++++ GIVEN INFORMATION ++++
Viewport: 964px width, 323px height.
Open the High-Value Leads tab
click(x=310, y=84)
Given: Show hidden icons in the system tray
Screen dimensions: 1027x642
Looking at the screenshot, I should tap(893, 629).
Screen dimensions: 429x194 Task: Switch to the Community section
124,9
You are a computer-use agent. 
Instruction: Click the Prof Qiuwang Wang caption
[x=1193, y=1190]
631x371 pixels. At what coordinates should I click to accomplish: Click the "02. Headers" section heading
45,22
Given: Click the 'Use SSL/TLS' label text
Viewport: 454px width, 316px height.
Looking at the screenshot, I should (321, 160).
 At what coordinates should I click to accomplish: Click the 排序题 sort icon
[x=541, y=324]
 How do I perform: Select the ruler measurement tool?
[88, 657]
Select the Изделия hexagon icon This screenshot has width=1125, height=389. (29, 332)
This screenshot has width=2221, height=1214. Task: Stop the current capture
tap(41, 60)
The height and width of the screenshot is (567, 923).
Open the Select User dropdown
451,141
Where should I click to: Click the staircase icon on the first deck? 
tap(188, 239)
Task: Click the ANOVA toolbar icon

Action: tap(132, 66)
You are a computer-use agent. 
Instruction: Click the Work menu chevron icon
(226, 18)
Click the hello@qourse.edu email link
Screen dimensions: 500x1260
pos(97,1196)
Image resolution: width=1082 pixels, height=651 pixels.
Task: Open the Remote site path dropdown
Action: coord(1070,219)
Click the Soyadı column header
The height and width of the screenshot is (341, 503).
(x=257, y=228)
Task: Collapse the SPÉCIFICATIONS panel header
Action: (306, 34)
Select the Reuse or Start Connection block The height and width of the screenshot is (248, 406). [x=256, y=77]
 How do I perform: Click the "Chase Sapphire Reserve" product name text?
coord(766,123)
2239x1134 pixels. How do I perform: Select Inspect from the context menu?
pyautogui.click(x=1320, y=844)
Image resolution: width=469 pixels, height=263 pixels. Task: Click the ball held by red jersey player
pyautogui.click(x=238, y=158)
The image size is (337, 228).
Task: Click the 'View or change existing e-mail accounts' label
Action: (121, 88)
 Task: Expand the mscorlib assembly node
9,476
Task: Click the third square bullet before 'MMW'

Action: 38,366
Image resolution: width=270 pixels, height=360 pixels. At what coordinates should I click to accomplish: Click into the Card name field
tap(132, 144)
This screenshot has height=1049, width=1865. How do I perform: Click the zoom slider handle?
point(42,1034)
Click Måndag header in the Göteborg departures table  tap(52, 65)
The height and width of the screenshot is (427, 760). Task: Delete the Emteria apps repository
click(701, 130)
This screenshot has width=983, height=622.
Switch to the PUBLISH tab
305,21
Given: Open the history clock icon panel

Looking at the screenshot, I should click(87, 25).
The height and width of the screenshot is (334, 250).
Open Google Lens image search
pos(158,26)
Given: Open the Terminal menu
++++
Arrange the lines of the items as a Markdown table with the columns Row and Line, starting at the line that contains "product name text?" and ending at the line that contains "Click Måndag header", both included. Give each line a row number and leave out blank lines.

### SOLUTION TO THE EXERCISE
| Row | Line |
|---|---|
| 1 |  How do I perform: Click the "Chase Sapphire Reserve" product name text? |
| 2 | coord(766,123) |
| 3 | 2239x1134 pixels. How do I perform: Select Inspect from the context menu? |
| 4 | pyautogui.click(x=1320, y=844) |
| 5 | Image resolution: width=469 pixels, height=263 pixels. Task: Click the ball held by red jersey player |
| 6 | pyautogui.click(x=238, y=158) |
| 7 | The image size is (337, 228). |
| 8 | Task: Click the 'View or change existing e-mail accounts' label |
| 9 | Action: (121, 88) |
| 10 |  Task: Expand the mscorlib assembly node |
| 11 | 9,476 |
| 12 | Task: Click the third square bullet before 'MMW' |
| 13 | Action: 38,366 |
| 14 | Image resolution: width=270 pixels, height=360 pixels. At what coordinates should I click to accomplish: Click into the Card name field |
| 15 | tap(132, 144) |
| 16 | This screenshot has height=1049, width=1865. How do I perform: Click the zoom slider handle? |
| 17 | point(42,1034) |
| 18 | Click Måndag header in the Göteborg departures table  tap(52, 65) |